• WHAT THE TASK ASKS:
Recast the records from the line containing "Select the átlag legend label" through the line containing "pos(347,330)", inclusive, as a two-column CSV with the columns text and answer. Give one row per record, put each field in quotation marks, and replace line breaks with spaces.
::: SUPPLIED DATA
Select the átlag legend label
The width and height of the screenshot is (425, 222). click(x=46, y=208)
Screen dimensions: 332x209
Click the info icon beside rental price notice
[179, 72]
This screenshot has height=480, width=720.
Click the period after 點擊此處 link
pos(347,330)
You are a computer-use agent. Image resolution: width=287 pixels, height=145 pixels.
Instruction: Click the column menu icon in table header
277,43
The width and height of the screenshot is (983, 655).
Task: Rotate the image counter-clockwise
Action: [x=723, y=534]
::::::
::: SUPPLIED DATA
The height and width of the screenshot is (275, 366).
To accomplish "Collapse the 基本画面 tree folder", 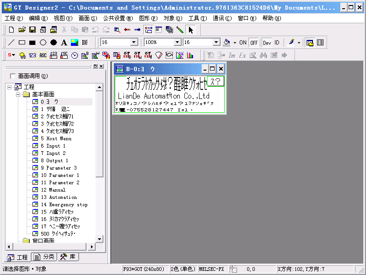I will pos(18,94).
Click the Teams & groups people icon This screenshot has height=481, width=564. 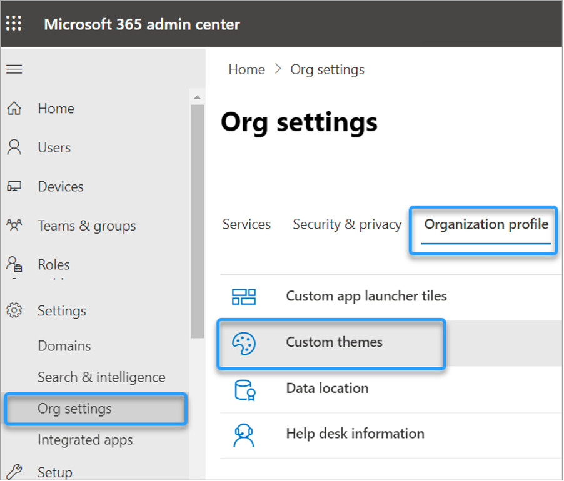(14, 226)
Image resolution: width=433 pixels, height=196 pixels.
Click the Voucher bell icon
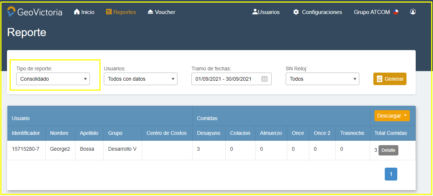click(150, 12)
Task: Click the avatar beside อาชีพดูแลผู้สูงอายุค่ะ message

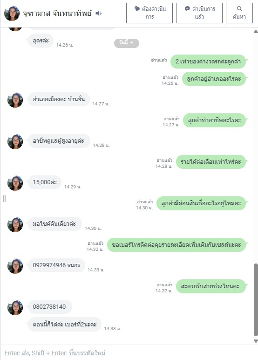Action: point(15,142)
::::::
::: SUPPLIED DATA
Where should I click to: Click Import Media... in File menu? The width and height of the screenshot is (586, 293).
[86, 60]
::::::
• ANSWER TO THE EXERCISE:
text,answer
"Select the átlag legend label","The width and height of the screenshot is (425, 222). click(x=46, y=208)"
"Screen dimensions: 332x209 Click the info icon beside rental price notice","[179, 72]"
"This screenshot has height=480, width=720. Click the period after 點擊此處 link","pos(347,330)"